# Viper 479V P C Remote not responding



## varn99 (Feb 7, 2009)

I have a 479V/P/C Remote for my car starter. Everything actually works except the 2 way does not tell you car is running or doors are locked etc....

I push the button to start my car, it starts, but the remote beeps 3x like it did not repond and the LCD screen will not show me the little smoke icon even though the car is running. Same thing with door locks, I push the button to lock the doors, they lock, but the remote beeps 3x and it does not show me on the LCD screen the doors locked even though they did. Any ideas? 

The only thing I have tried is disconnecting the battery for 15 minutes. Did not work. Is my remote bad? Programming issue?

Thank you


----------



## jaggerwild (May 21, 2007)

How old is the remote battery, it may be just about to die out.


----------



## lcurle (Oct 5, 2008)

replace the battery


----------



## varn99 (Feb 7, 2009)

I've replaced the remote battery and still have had no luck. I know the battery in my car is about 6 years old and I was thinking about replacing that as I was having some trouble here in the cold winter of Minnesota. Think that would help?:4-dontkno


----------



## jaggerwild (May 21, 2007)

Yeah, 
Make sure to get the proper CCA (cold cranking amps) that is ratted for that auto. I'm not current on how to reset that unit but I'd also try that after words.


----------



## aphisiglovessae (Jun 30, 2009)

I'm having the same problem. Did you find the solution?


----------



## Raylo (Feb 12, 2006)

I recently installed the Clifford version of this system on my Tacoma... so far so good. Sounds like either the transmitter in the brain or the receiver in the remote isn't working properly. Have any of you guys with the issue tried another remote? Most of these systems came with only 1 responder 2-way remote (some had a second 1-way for a spare) but new 479 2-way remotes can be had online now for about $75. Might be worth a try.


----------

Problems and tasks
a) Answer these questions from the Viper remote thread:
(i) For how long did the original poster disconnect the battery?
(ii) What does CCA stand for?
(iii) About how much do new 479 2-way remotes cost online?
b) List every distinct username that posts in the Viper remote thread.
c) Copy the stretch of the Viper remote thread from "I have a 479V/P/C" through "bad? Programming issue?".

Given records

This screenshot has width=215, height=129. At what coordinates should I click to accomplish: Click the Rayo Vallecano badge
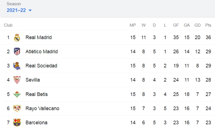click(17, 108)
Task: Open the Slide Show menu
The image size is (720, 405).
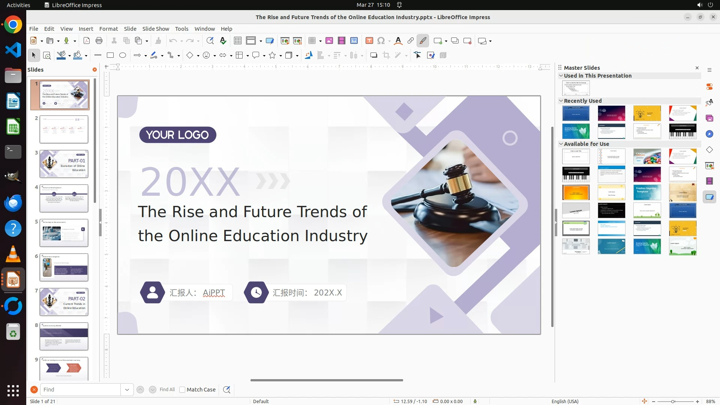Action: (156, 29)
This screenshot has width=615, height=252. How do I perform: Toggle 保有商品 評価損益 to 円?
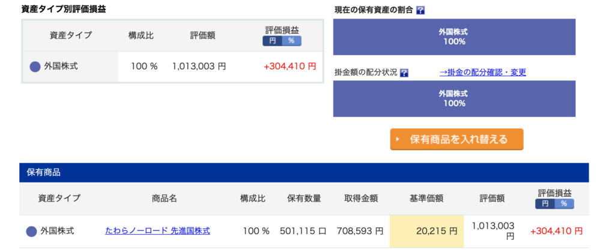[545, 204]
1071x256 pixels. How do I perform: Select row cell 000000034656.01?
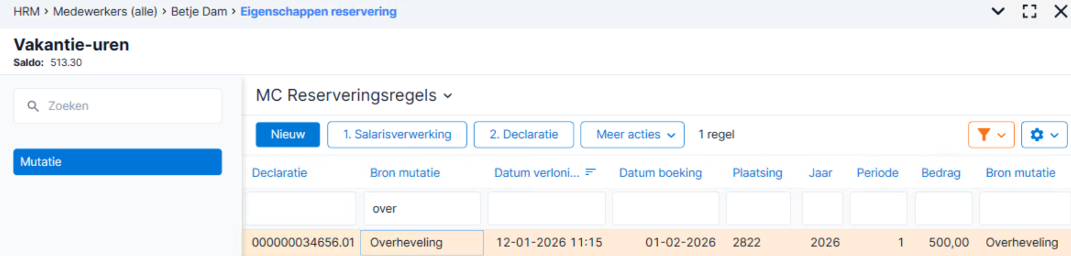303,243
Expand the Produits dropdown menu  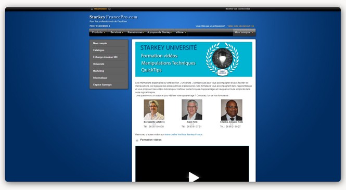click(x=98, y=32)
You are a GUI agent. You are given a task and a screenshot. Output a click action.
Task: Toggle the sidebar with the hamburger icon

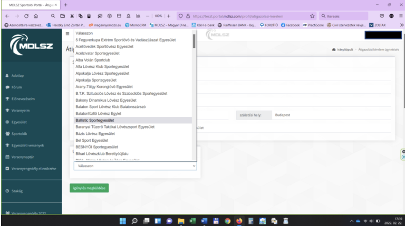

Full answers
a)
(i) 15 minutes
(ii) Cold cranking amps
(iii) About $75

b) varn99, jaggerwild, lcurle, aphisiglovessae, Raylo

c)
I have a 479V/P/C Remote for my car starter. Everything actually works except the 2 way does not tell you car is running or doors are locked etc....

I push the button to start my car, it starts, but the remote beeps 3x like it did not repond and the LCD screen will not show me the little smoke icon even though the car is running. Same thing with door locks, I push the button to lock the doors, they lock, but the remote beeps 3x and it does not show me on the LCD screen the doors locked even though they did. Any ideas? 

The only thing I have tried is disconnecting the battery for 15 minutes. Did not work. Is my remote bad? Programming issue?